What About the Family Photos? Dividing Property in the Digital Age

Family photos in the modern age are not only in scrapbooks and picture frames. One family’s photos may never make it to the physical realm, filling digital albums on multiple devices and media accounts. While dividing physical property is hard enough, splitting up family photos are an entirely different process when they’re digital. Unless divorcing spouses share their independent stashes of family photos, some may be lost through the divorce. Sorting through and sharing hundreds, if not thousands of photos can be tedious and emotional, but there are ways to make the process smoother.

Organize and Communicate

Before sending, ex-spouses must assess the physical and digital images they have separately, and communicate clearly which ones they want. Organizing photos into broad categories first, then smaller categories can be a helpful method if there are many to assess. For example, “photos of the entire family” as a category can later be divided by event or prioritized by sentiment once they are side-by-side. Reviewing the photos may hurt, but the effort spent organizing will pay off.

Share Efficiently

Digital Photos

The way images are shared can greatly impact image quality and time spent on the transfer process. Not all digital copies are equal to the original, since some images must be “compressed” into bite-sized files to be sent. Sending photos one-at-a-time or in handfuls by message is not only tedious; it can result in a grainy, blurry, or small image. To resolve this issue, the two best sharing options are through the Cloud, or by external hard drive (via USB).
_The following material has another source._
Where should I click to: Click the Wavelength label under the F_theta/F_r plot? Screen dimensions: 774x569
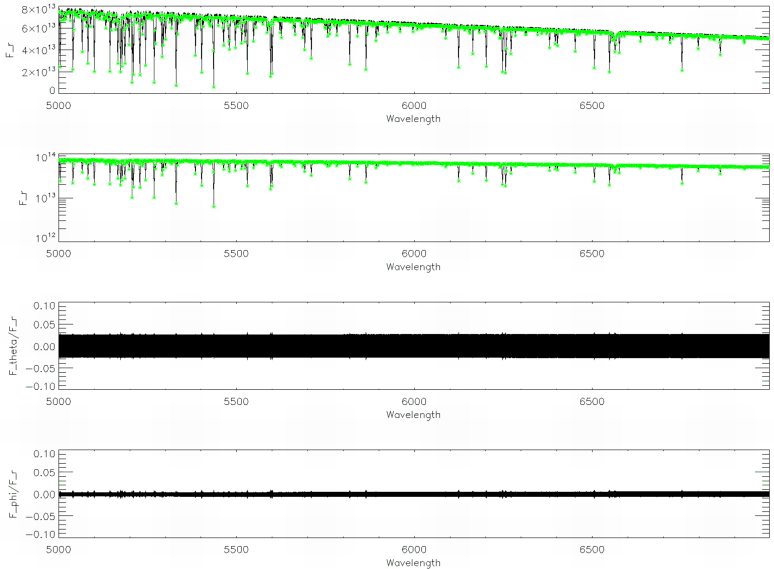pos(412,415)

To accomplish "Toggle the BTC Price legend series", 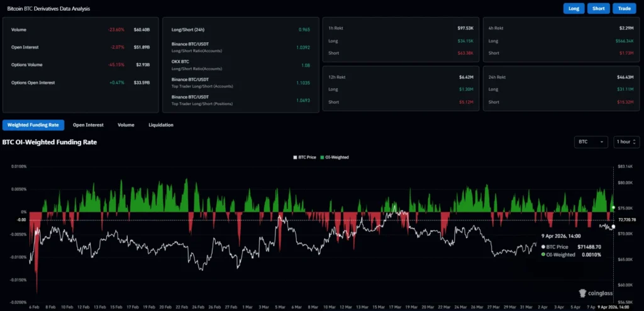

As long as the internet is available, transferring photos through a Cloud storage service such as OneDrive or Dropbox safeguards image quality while allowing entire albums to be transferred at once. Many Cloud services are free up to a certain data cap, then require a nominal fee for exponentially more data space, making it an inexpensive and efficient way to transfer media.

External hard drives are the best alternative to the Cloud. Copying photos to the drive may take more time, but the result is the same—large albums can be shared without sacrificing image quality. External hard drives can cost much more than Cloud storage, but can hold a massive amount of data. By using either technology, high-quality family photos can be transferred without wasting time.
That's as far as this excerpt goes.